The composition itself is pretty self explanatory, as a young man enthusiastically sups away from a wineskin. His friend sits besides him and enjoys a small snack as they relax besides a series of trees. Behind them are a number of figures who appear older and of greater standing. It is perhaps an attempt to symbolise the downsides of gluttony, where those who succumb to this temptation will struggle to live worthwhile lives. All of the cartoon tapestries were placed in the Royal Palace of Madrid before later moving into the collection of the Museo del Prado, where they all can be found today. Goya's career is particularly well represented by this art institution, but their permanent offering all covers many other notable Spanish artists as well.
The tapestries were all intended to be hung in the Monastery of El Escorial, with a specific location for each one already decided. This was therefore quite a considerable commission for the artist, both in the number of artworks that he produced for it, but also in the prominent spot that they were to be placed.
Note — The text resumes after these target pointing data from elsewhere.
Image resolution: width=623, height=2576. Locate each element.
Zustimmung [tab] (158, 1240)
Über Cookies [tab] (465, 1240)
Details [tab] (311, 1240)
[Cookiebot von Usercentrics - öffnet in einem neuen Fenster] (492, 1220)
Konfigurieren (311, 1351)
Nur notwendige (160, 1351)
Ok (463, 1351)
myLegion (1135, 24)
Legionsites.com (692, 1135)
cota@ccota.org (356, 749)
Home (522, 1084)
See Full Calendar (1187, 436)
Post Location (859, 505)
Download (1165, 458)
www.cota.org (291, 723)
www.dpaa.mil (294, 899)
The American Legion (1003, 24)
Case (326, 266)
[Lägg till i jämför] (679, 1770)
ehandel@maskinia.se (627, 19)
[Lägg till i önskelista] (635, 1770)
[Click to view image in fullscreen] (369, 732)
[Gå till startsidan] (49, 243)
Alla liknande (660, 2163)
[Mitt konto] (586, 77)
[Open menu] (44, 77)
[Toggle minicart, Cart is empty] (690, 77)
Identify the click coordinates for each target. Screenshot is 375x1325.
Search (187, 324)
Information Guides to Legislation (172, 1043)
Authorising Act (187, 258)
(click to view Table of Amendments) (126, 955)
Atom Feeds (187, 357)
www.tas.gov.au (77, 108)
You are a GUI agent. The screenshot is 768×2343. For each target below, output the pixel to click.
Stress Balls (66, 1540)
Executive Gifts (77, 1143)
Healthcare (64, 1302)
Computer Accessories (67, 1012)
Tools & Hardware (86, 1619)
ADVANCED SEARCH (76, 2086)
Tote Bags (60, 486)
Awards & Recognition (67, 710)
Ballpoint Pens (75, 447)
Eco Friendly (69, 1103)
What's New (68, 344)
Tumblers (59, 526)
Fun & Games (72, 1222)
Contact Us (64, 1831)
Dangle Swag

Many of the other cartoons are also featured within this website and the overall series is consistent in style throughout. The general view of these works is that they were inspired by classical Italian art, making this something of a divergence from the darker period for which this artist remains most famous. You will be able to see all of these different styles at the Prado Museum in Madrid, making it an excellent and comprehensive study of his career.
Some of the other works found in this series included Dance on the Banks of the Manzanares, A Fight at the Venta Nueva, The Parasol and The Kite. Goya enjoyed some fantastic connections during his career and this allowed him to win some major commissioned pieces that helped him to raise his profile yet further. It also alerted notable figures from abroad to learn more about his career and they also started to desire his services having seen what he had already achieved within Spain. The Drinker specifically is believed to have been inspired by a novel titled Lazarillo de Tormes, which featured a boy with a cane and a blind drinker, both of whom are also found in the foreground of this piece.